Un saluto ai lettori della rubrica Talent Scout del blog sportivo “Il calcio che conta”. Questa settimana vi facciamo conoscere Giovanni Somma, attaccante campano classe 96′ da molti già rinominato “il Giovinco di Pomigliano d’Arco“. Somma è cresciuto calcisticamente nel Sant’Antonio Abate per poi passare, nel 2013, tra le file della Salernitana, che lo ha poi girato al Pomigliano, dove ha trovato un grande estimatore nel tecnico Biagio Seno, che ne ha fatto un titolare fisso della formazione granata.

Le somiglianze con l’ex formica atomica della Juve partono, innanzitutto, dalle caratteristiche fisiche di Somma, che è alto appena 1.73 m.
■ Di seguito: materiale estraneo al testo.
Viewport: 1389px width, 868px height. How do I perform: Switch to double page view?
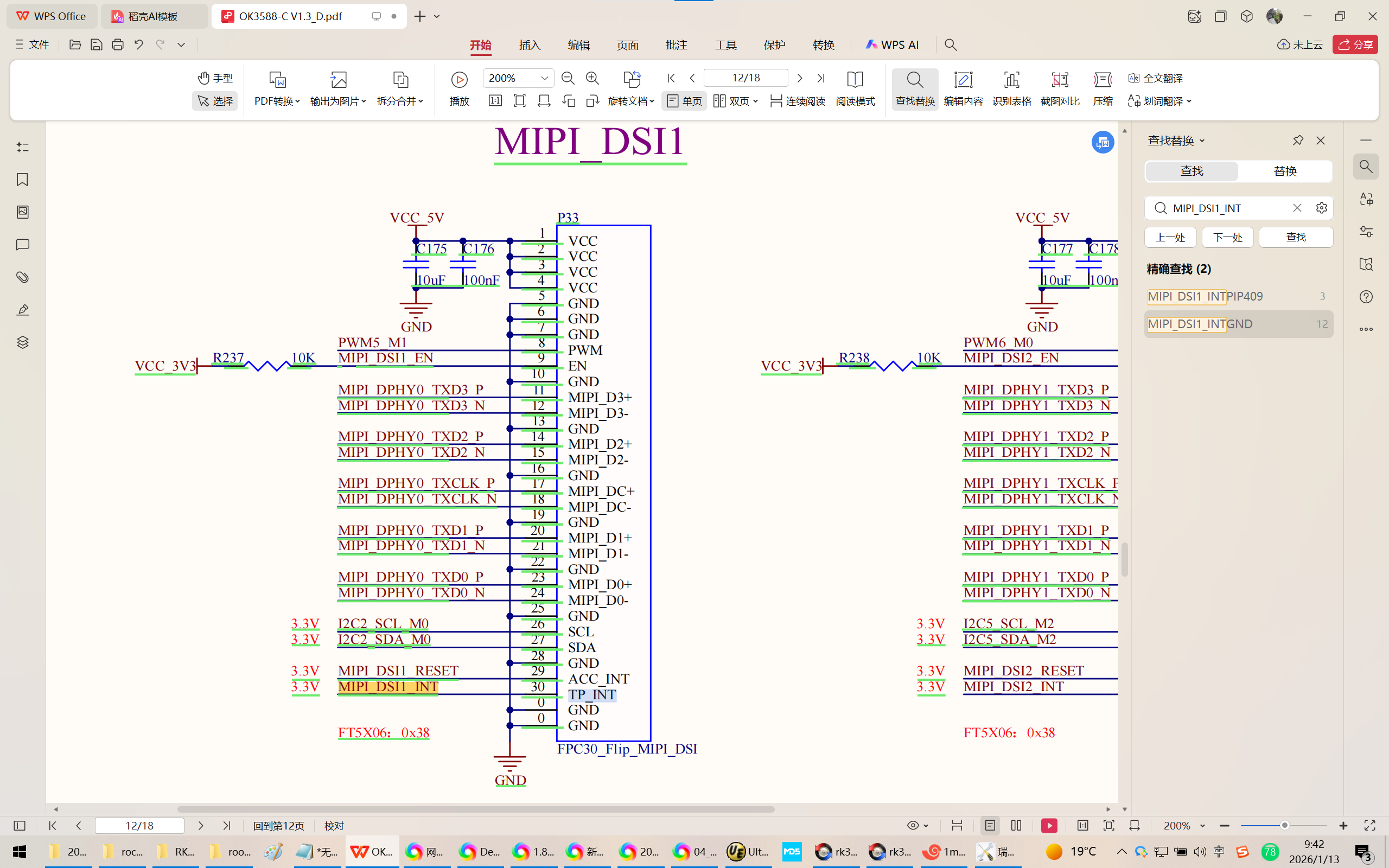click(x=735, y=101)
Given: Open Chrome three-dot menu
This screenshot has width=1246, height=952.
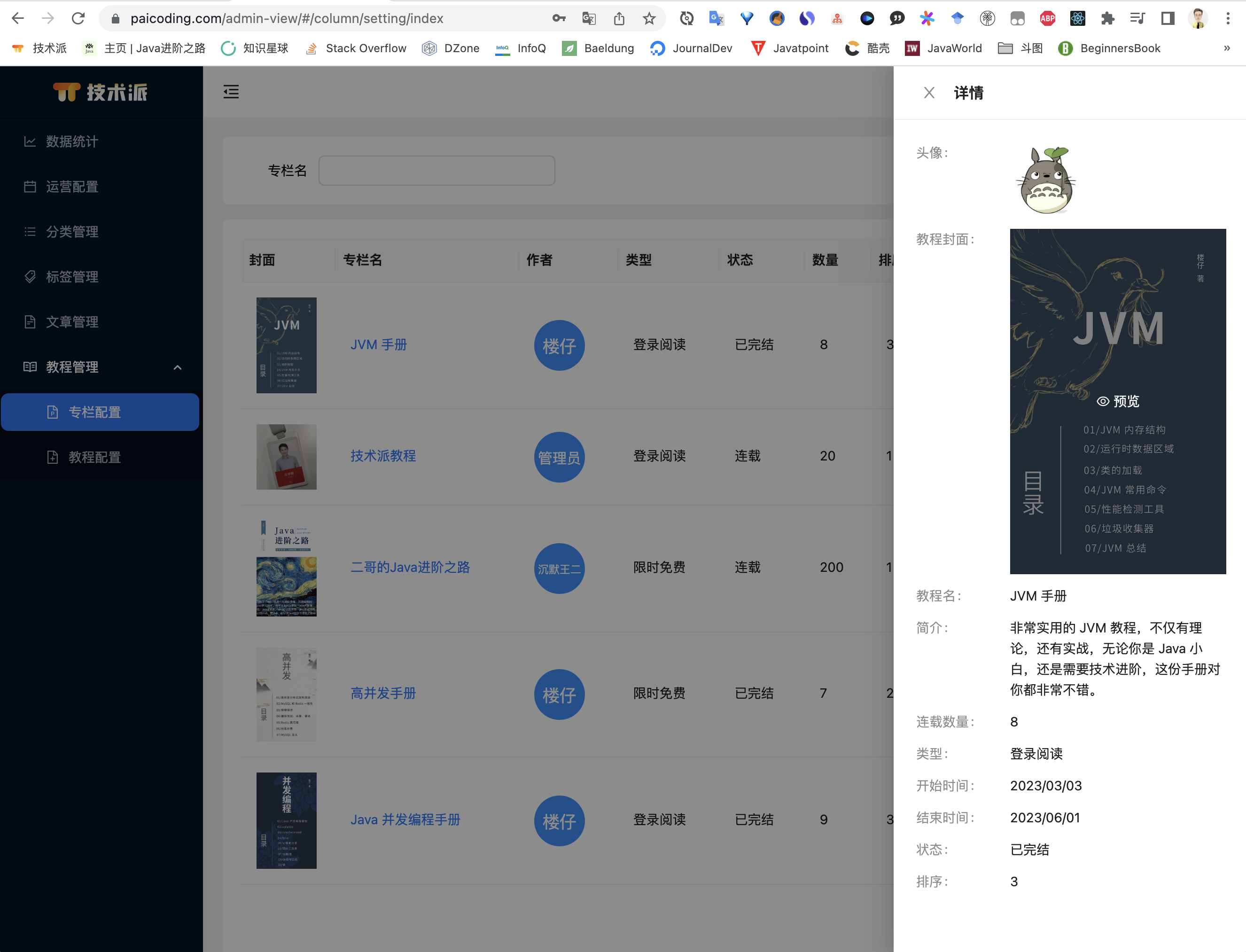Looking at the screenshot, I should [1228, 19].
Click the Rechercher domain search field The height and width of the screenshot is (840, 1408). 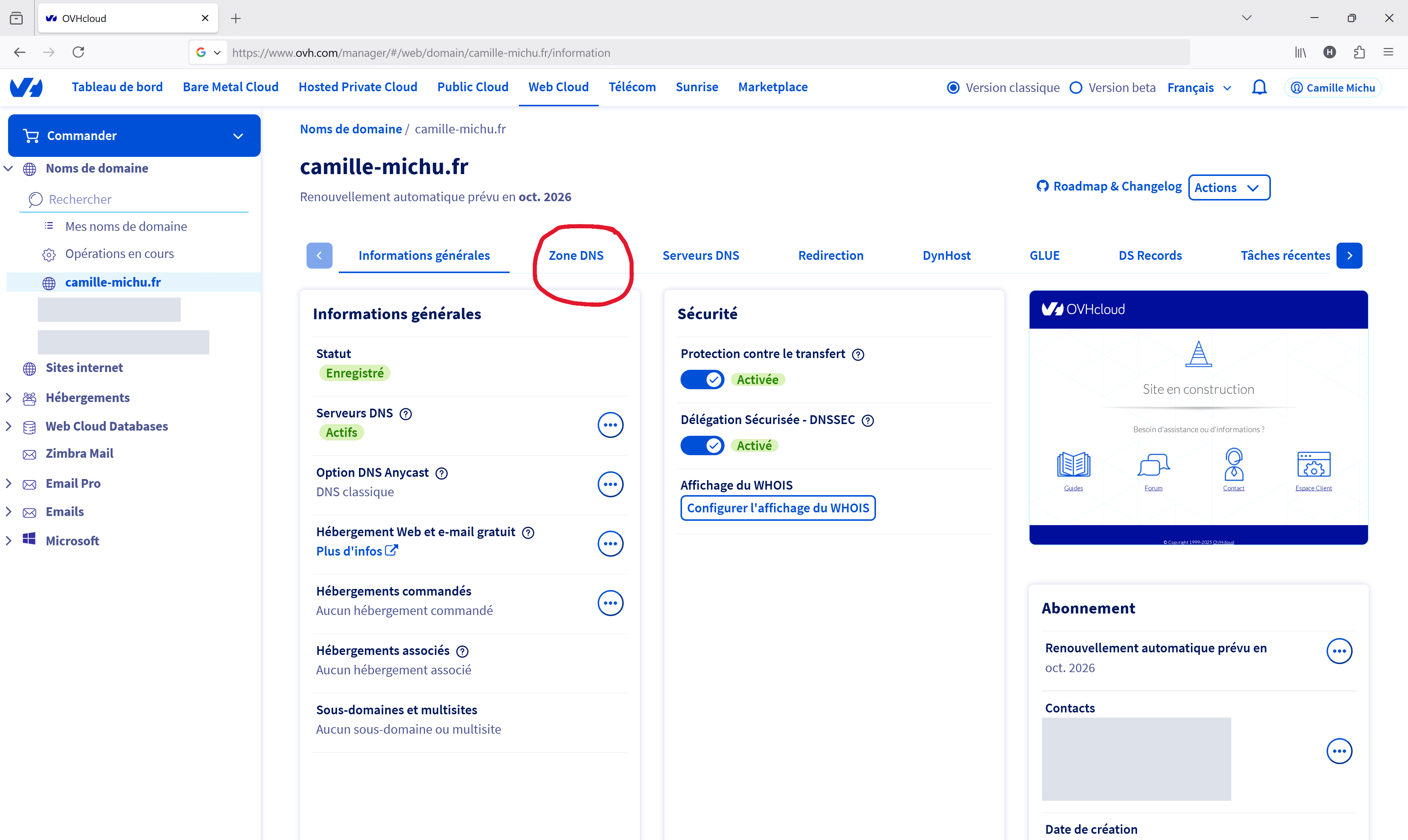coord(136,199)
Questa sua fisicità “leggera” fa di lui un calciatore dotato di grande rapidità, a cui unisce ottime doti tecniche che si manifestano in particolare nel dribbling, nei tiri dalla lunga distanza e in generale con una buona confidenza col gol. Tatticamente Somma è un attaccante esterno, ma le qualità sopra elencate ne fanno un giocatore molto duttile, adatto a giocare anche come seconda punta; oltre a Giovinco, questo ragazzo è stato paragonato anche ad un atro dei più grandi giocatori italiani dell’ultima decade: il capitano dell’Udinese, e suo conterraneo eccellente, Antonio Di Natale.